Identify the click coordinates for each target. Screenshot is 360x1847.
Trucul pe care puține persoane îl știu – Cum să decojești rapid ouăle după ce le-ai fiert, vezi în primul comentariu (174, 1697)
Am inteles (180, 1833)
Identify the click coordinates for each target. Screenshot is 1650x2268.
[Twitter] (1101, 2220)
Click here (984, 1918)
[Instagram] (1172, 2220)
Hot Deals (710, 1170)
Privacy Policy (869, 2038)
==
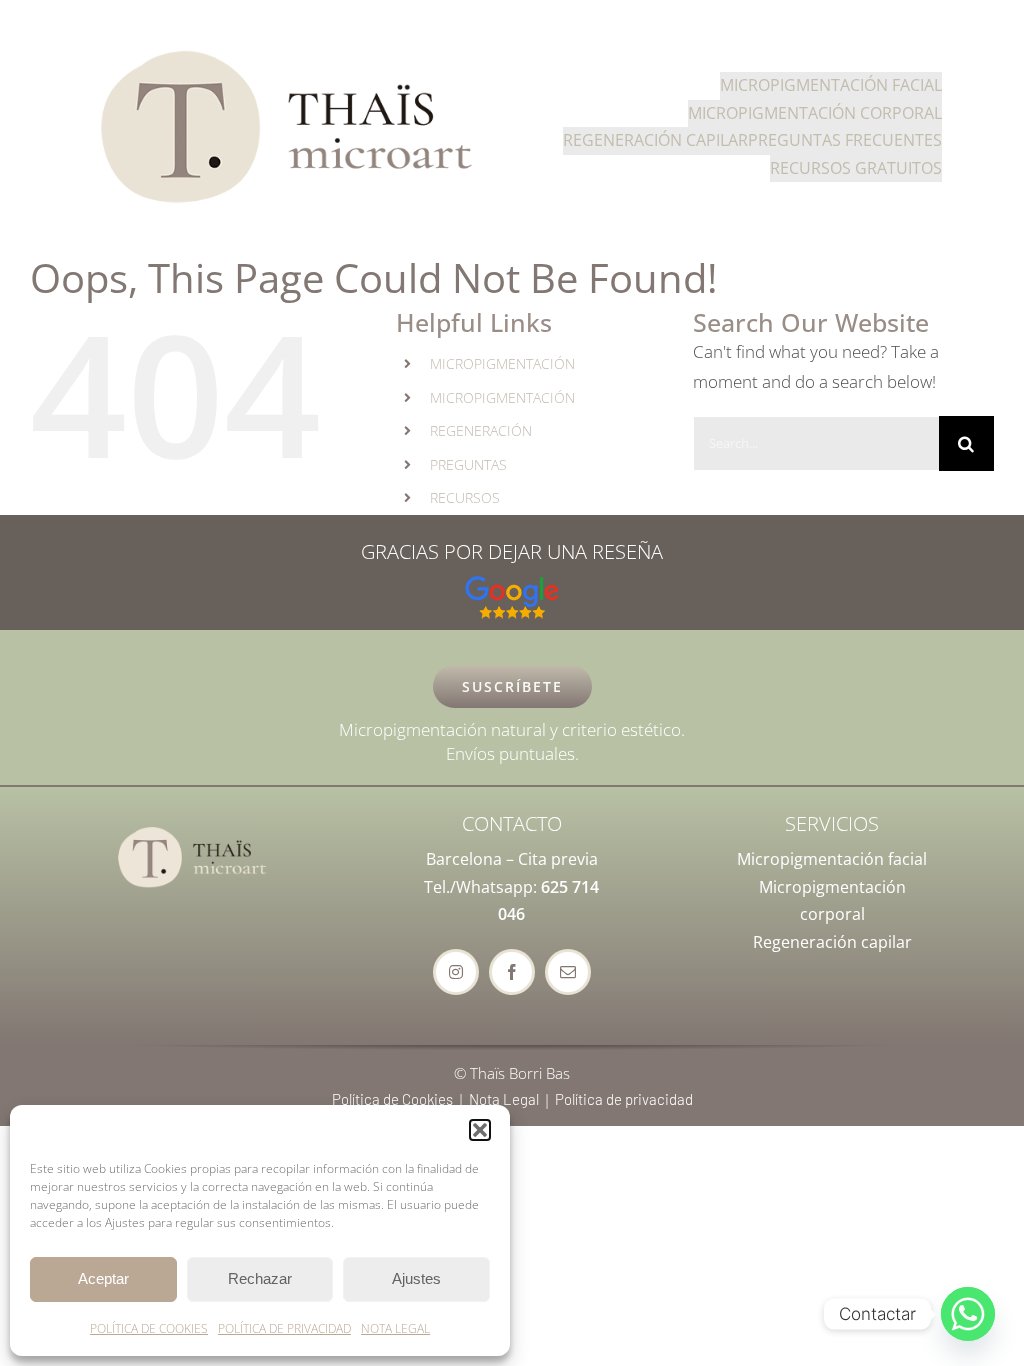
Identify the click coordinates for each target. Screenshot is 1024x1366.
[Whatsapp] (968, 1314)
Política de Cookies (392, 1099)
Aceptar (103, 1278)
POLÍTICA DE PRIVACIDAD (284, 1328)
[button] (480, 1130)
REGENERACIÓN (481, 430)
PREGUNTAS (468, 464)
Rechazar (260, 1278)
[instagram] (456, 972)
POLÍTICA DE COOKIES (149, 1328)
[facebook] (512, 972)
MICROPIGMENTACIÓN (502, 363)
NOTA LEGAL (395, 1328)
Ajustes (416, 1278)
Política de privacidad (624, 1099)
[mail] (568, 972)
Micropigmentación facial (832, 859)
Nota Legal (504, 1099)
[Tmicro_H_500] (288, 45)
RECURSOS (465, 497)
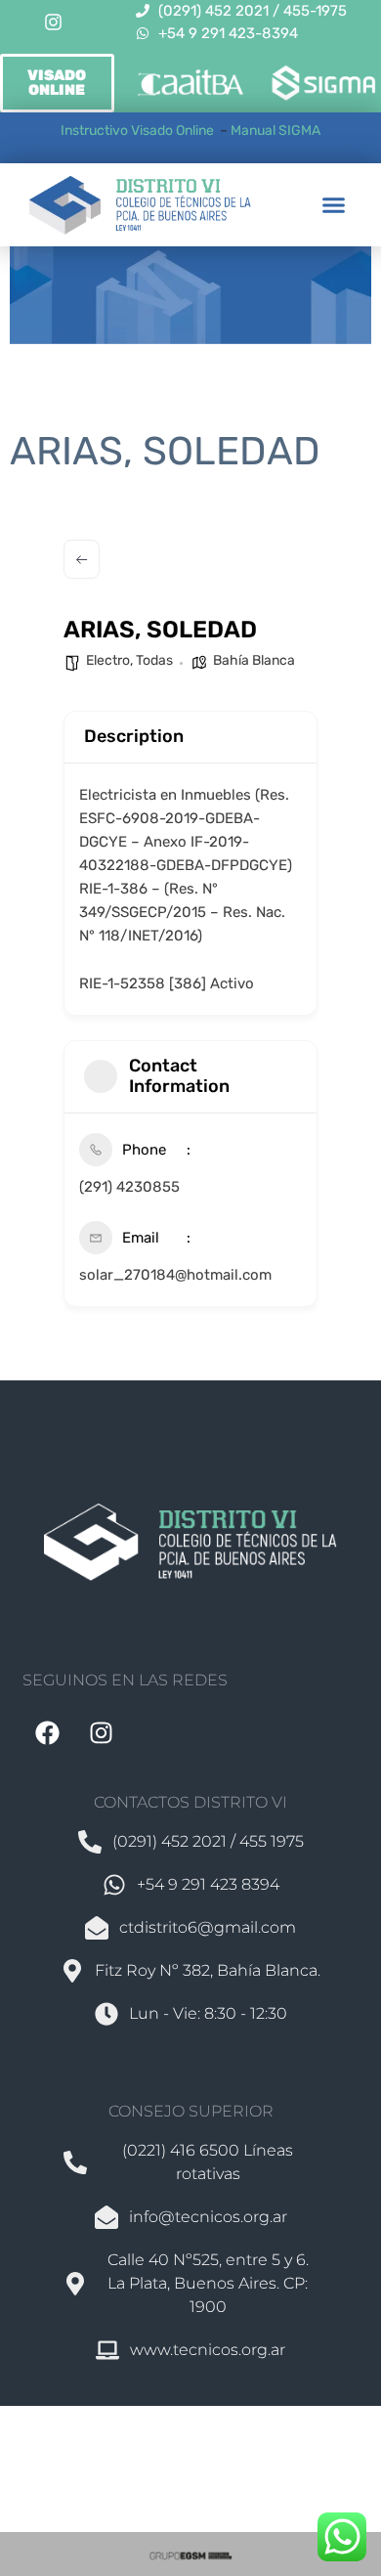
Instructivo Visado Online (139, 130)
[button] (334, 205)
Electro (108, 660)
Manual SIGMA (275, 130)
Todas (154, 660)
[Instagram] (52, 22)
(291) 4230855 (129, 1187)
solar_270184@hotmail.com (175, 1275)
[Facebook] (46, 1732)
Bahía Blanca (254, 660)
...
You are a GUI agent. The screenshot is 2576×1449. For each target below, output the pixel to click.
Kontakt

● Try it
Starting at the line above that holds "[Whatsapp] (968, 1314)", return each line up to and including the one that holds "Bahía Blanca (254, 660)", exactly as written, minus any pictures.

● Solution for this task
[Whatsapp] (968, 1314)
Política de Cookies (392, 1099)
Aceptar (103, 1278)
POLÍTICA DE PRIVACIDAD (284, 1328)
[button] (480, 1130)
REGENERACIÓN (481, 430)
PREGUNTAS (468, 464)
Rechazar (260, 1278)
[instagram] (456, 972)
POLÍTICA DE COOKIES (149, 1328)
[facebook] (512, 972)
MICROPIGMENTACIÓN (502, 363)
NOTA LEGAL (395, 1328)
Ajustes (416, 1278)
Política de privacidad (624, 1099)
[mail] (568, 972)
Micropigmentación facial (832, 859)
Nota Legal (504, 1099)
[Tmicro_H_500] (288, 45)
RECURSOS (465, 497)
Instructivo Visado Online (139, 130)
[button] (334, 205)
Electro (108, 660)
Manual SIGMA (275, 130)
Todas (154, 660)
[Instagram] (52, 22)
(291) 4230855 (129, 1187)
solar_270184@hotmail.com (175, 1275)
[Facebook] (46, 1732)
Bahía Blanca (254, 660)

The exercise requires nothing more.